EXERCISE DATA
************

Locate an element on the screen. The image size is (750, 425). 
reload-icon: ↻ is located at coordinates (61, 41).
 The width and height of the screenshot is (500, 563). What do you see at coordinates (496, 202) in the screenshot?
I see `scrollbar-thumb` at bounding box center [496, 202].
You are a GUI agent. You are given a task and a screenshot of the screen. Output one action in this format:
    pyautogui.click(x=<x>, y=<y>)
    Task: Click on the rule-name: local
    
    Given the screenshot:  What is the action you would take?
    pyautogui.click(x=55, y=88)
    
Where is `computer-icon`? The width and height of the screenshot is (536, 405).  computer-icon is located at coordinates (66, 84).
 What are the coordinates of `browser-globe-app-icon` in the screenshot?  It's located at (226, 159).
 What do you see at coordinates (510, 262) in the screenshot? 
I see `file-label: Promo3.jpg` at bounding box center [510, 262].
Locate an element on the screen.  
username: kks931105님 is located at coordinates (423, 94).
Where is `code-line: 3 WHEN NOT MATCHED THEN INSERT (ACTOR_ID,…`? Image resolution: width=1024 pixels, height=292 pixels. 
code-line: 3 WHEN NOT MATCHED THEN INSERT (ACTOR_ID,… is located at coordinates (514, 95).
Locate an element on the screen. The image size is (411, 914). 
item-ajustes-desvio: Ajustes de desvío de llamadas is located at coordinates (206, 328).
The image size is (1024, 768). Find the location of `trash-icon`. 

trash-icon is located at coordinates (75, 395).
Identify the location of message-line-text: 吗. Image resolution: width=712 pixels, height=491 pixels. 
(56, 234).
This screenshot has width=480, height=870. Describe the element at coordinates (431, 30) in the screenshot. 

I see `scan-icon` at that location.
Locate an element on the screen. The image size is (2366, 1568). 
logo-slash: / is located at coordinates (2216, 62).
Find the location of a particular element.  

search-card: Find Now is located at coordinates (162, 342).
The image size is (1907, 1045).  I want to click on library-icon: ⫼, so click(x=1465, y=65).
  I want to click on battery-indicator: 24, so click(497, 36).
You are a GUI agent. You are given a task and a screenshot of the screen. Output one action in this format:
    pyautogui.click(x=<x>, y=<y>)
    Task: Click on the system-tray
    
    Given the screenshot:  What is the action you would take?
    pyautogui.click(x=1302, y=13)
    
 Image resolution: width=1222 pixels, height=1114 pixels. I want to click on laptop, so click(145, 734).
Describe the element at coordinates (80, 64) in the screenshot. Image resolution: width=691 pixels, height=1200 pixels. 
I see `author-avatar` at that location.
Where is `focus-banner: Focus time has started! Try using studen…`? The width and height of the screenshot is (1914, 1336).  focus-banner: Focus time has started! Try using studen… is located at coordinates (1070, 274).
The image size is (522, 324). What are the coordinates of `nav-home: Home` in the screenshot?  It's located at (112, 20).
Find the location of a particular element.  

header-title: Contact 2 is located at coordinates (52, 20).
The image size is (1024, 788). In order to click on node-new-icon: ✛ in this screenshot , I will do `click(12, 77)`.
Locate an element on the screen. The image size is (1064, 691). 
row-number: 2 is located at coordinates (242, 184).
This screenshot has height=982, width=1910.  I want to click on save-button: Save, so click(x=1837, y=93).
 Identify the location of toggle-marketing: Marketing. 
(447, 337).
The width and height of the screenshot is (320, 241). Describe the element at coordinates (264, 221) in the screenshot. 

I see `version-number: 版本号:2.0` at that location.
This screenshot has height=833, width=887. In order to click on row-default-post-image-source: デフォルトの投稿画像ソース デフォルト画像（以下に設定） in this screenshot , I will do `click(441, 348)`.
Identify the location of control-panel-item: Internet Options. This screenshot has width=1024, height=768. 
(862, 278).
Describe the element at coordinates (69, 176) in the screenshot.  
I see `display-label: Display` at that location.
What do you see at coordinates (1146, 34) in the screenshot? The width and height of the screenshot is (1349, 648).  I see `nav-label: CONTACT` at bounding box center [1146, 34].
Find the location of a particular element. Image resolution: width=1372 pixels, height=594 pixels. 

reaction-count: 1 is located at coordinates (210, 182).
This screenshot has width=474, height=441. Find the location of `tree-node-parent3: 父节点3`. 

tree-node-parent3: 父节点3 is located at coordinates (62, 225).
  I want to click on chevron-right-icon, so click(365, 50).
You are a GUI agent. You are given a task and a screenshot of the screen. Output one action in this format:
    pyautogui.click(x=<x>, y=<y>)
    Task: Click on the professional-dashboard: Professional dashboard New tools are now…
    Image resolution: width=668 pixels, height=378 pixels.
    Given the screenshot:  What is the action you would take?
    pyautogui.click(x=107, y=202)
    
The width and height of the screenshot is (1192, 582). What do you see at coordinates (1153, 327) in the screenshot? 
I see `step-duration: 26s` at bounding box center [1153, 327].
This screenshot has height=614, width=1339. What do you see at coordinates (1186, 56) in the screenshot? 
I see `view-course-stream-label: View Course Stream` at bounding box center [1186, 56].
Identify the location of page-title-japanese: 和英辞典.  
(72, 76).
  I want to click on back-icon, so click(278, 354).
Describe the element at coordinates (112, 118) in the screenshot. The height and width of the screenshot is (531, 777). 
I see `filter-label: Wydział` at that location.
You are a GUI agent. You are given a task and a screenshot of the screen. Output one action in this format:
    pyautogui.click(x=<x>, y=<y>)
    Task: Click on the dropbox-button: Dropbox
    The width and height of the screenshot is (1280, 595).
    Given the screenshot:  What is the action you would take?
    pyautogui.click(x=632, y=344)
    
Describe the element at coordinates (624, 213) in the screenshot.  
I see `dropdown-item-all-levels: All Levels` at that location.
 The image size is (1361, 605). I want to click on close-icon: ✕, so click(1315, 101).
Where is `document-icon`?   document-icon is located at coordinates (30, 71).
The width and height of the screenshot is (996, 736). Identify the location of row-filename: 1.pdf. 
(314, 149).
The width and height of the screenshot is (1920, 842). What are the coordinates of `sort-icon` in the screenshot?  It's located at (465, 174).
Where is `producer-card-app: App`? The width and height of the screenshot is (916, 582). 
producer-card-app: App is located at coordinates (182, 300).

************

Return every line of the records above without changing anything.

WRITTEN SOLUTION
Locate an element on the screen. The image size is (750, 425). 
reload-icon: ↻ is located at coordinates (61, 41).
 The width and height of the screenshot is (500, 563). What do you see at coordinates (496, 202) in the screenshot?
I see `scrollbar-thumb` at bounding box center [496, 202].
You are a GUI agent. You are given a task and a screenshot of the screen. Output one action in this format:
    pyautogui.click(x=<x>, y=<y>)
    Task: Click on the rule-name: local
    
    Given the screenshot:  What is the action you would take?
    pyautogui.click(x=55, y=88)
    
Where is `computer-icon`? The width and height of the screenshot is (536, 405).  computer-icon is located at coordinates (66, 84).
 What are the coordinates of `browser-globe-app-icon` in the screenshot?  It's located at (226, 159).
 What do you see at coordinates (510, 262) in the screenshot? 
I see `file-label: Promo3.jpg` at bounding box center [510, 262].
Locate an element on the screen.  
username: kks931105님 is located at coordinates (423, 94).
Where is `code-line: 3 WHEN NOT MATCHED THEN INSERT (ACTOR_ID,…`? Image resolution: width=1024 pixels, height=292 pixels. 
code-line: 3 WHEN NOT MATCHED THEN INSERT (ACTOR_ID,… is located at coordinates (514, 95).
Locate an element on the screen. The image size is (411, 914). 
item-ajustes-desvio: Ajustes de desvío de llamadas is located at coordinates (206, 328).
The image size is (1024, 768). Find the location of `trash-icon`. 

trash-icon is located at coordinates (75, 395).
Identify the location of message-line-text: 吗. Image resolution: width=712 pixels, height=491 pixels. 
(56, 234).
This screenshot has width=480, height=870. Describe the element at coordinates (431, 30) in the screenshot. 

I see `scan-icon` at that location.
Locate an element on the screen. The image size is (2366, 1568). 
logo-slash: / is located at coordinates (2216, 62).
Find the location of a particular element.  

search-card: Find Now is located at coordinates (162, 342).
The image size is (1907, 1045).  I want to click on library-icon: ⫼, so click(x=1465, y=65).
  I want to click on battery-indicator: 24, so click(497, 36).
You are a GUI agent. You are given a task and a screenshot of the screen. Output one action in this format:
    pyautogui.click(x=<x>, y=<y>)
    Task: Click on the system-tray
    
    Given the screenshot:  What is the action you would take?
    pyautogui.click(x=1302, y=13)
    
 Image resolution: width=1222 pixels, height=1114 pixels. I want to click on laptop, so click(145, 734).
Describe the element at coordinates (80, 64) in the screenshot. Image resolution: width=691 pixels, height=1200 pixels. 
I see `author-avatar` at that location.
Where is `focus-banner: Focus time has started! Try using studen…`? The width and height of the screenshot is (1914, 1336).  focus-banner: Focus time has started! Try using studen… is located at coordinates (1070, 274).
The image size is (522, 324). What are the coordinates of `nav-home: Home` in the screenshot?  It's located at (112, 20).
Find the location of a particular element.  

header-title: Contact 2 is located at coordinates (52, 20).
The image size is (1024, 788). In order to click on node-new-icon: ✛ in this screenshot , I will do `click(12, 77)`.
Locate an element on the screen. The image size is (1064, 691). 
row-number: 2 is located at coordinates (242, 184).
This screenshot has height=982, width=1910.  I want to click on save-button: Save, so click(x=1837, y=93).
 Identify the location of toggle-marketing: Marketing. 
(447, 337).
The width and height of the screenshot is (320, 241). Describe the element at coordinates (264, 221) in the screenshot. 

I see `version-number: 版本号:2.0` at that location.
This screenshot has height=833, width=887. In order to click on row-default-post-image-source: デフォルトの投稿画像ソース デフォルト画像（以下に設定） in this screenshot , I will do `click(441, 348)`.
Identify the location of control-panel-item: Internet Options. This screenshot has width=1024, height=768. 
(862, 278).
Describe the element at coordinates (69, 176) in the screenshot.  
I see `display-label: Display` at that location.
What do you see at coordinates (1146, 34) in the screenshot? The width and height of the screenshot is (1349, 648).  I see `nav-label: CONTACT` at bounding box center [1146, 34].
Find the location of a particular element. Image resolution: width=1372 pixels, height=594 pixels. 

reaction-count: 1 is located at coordinates (210, 182).
This screenshot has width=474, height=441. Find the location of `tree-node-parent3: 父节点3`. 

tree-node-parent3: 父节点3 is located at coordinates (62, 225).
  I want to click on chevron-right-icon, so click(365, 50).
You are a GUI agent. You are given a task and a screenshot of the screen. Output one action in this format:
    pyautogui.click(x=<x>, y=<y>)
    Task: Click on the professional-dashboard: Professional dashboard New tools are now…
    Image resolution: width=668 pixels, height=378 pixels.
    Given the screenshot:  What is the action you would take?
    pyautogui.click(x=107, y=202)
    
The width and height of the screenshot is (1192, 582). What do you see at coordinates (1153, 327) in the screenshot? 
I see `step-duration: 26s` at bounding box center [1153, 327].
This screenshot has height=614, width=1339. What do you see at coordinates (1186, 56) in the screenshot? 
I see `view-course-stream-label: View Course Stream` at bounding box center [1186, 56].
Identify the location of page-title-japanese: 和英辞典.  
(72, 76).
  I want to click on back-icon, so click(278, 354).
Describe the element at coordinates (112, 118) in the screenshot. The height and width of the screenshot is (531, 777). 
I see `filter-label: Wydział` at that location.
You are a GUI agent. You are given a task and a screenshot of the screen. Output one action in this format:
    pyautogui.click(x=<x>, y=<y>)
    Task: Click on the dropbox-button: Dropbox
    The width and height of the screenshot is (1280, 595).
    Given the screenshot:  What is the action you would take?
    pyautogui.click(x=632, y=344)
    
Describe the element at coordinates (624, 213) in the screenshot.  
I see `dropdown-item-all-levels: All Levels` at that location.
 The image size is (1361, 605). I want to click on close-icon: ✕, so click(1315, 101).
Where is `document-icon`?   document-icon is located at coordinates (30, 71).
The width and height of the screenshot is (996, 736). Identify the location of row-filename: 1.pdf. 
(314, 149).
The width and height of the screenshot is (1920, 842). What are the coordinates of `sort-icon` in the screenshot?  It's located at (465, 174).
Where is `producer-card-app: App`? The width and height of the screenshot is (916, 582). 
producer-card-app: App is located at coordinates (182, 300).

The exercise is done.